Wieso eigentlich Glasgow? Der Stadtrat ist der Meinung, dass es an der „Erfahrung der Stadt bei der Ausrichtung von Weltklasse-Events“ liegt, an ihrer Verpflichtung auf Nachhaltigkeit und an ihren „erstklassigen Einrichtungen“. Man wolle schon 2030 die Klimaneutralität erreichen, heißt es auf der Website. Geht es dagegen nach dem konservativen schottischen Abgeordneten Sandesh Gulhane, befindet sich die Stadt in einem „absolut bemitleidenswerten“ Zustand.

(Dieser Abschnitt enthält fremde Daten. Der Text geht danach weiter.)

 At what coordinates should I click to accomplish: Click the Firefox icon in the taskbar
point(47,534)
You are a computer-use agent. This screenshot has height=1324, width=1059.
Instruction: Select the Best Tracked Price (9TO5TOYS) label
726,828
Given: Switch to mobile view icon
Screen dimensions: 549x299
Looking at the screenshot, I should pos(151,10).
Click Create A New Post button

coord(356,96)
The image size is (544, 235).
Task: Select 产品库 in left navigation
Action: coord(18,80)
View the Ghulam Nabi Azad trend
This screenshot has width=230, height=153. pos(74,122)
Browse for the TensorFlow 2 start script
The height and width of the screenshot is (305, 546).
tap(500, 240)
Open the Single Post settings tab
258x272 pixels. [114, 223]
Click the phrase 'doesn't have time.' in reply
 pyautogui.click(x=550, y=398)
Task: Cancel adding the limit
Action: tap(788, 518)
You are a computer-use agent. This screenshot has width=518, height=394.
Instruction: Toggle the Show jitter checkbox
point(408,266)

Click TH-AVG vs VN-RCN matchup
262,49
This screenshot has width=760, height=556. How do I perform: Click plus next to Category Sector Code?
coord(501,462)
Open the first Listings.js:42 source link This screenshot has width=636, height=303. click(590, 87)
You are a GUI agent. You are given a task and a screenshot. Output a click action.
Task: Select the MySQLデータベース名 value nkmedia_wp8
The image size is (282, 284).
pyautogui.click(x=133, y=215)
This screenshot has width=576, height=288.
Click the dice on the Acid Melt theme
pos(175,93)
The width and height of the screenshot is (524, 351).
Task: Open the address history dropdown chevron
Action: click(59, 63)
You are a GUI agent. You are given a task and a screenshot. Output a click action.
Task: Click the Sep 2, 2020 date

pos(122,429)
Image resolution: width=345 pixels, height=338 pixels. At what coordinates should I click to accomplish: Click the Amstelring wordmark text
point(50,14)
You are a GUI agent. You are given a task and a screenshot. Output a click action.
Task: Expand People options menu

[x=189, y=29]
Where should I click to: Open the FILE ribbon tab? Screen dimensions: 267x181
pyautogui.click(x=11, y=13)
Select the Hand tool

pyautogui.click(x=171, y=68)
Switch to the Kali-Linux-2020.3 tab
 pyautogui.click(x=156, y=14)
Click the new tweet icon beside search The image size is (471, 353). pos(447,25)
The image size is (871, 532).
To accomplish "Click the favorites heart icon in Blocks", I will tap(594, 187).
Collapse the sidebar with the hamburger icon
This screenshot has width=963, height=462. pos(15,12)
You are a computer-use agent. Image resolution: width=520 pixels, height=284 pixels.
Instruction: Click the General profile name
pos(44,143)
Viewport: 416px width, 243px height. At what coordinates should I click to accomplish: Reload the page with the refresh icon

Man solle sich nichts vormachen: „Wir haben eine völlig widerliche, schmutzige Stadt voller Müll“, zitiert ihn die Website Politico. Gut möglich, dass Glasgow den Zuschlag erhielt, weil die britische Regierung demonstrieren wollte, dass sie es mit der Entwicklung der anderen Nationen des Vereinigten Königreichs ernst meint. Es kann ja nicht jede Konferenz in London stattfinden – „Levelling up“ für Schottland sozusagen. Doch hat die Stadt durch die Konferenz auf sich aufmerksam machen können? Der CNN-Nachrichtenmoderator Wolf Blitzer wollte zuerst über den UN-Klimagipfel in Edinburgh berichten, bis ihm auffiel, dass er doch nicht in der Stadt abgehalten wird, die weit weniger Probleme hat als Glasgow, das einst mit dem Slogan „Miles Better“ für sich warb. Besser als was? „Besser als die Hölle“, lautete damals eine gängige Antwort der Bewohner. Daran hat sich in all den Jahren nicht viel geändert.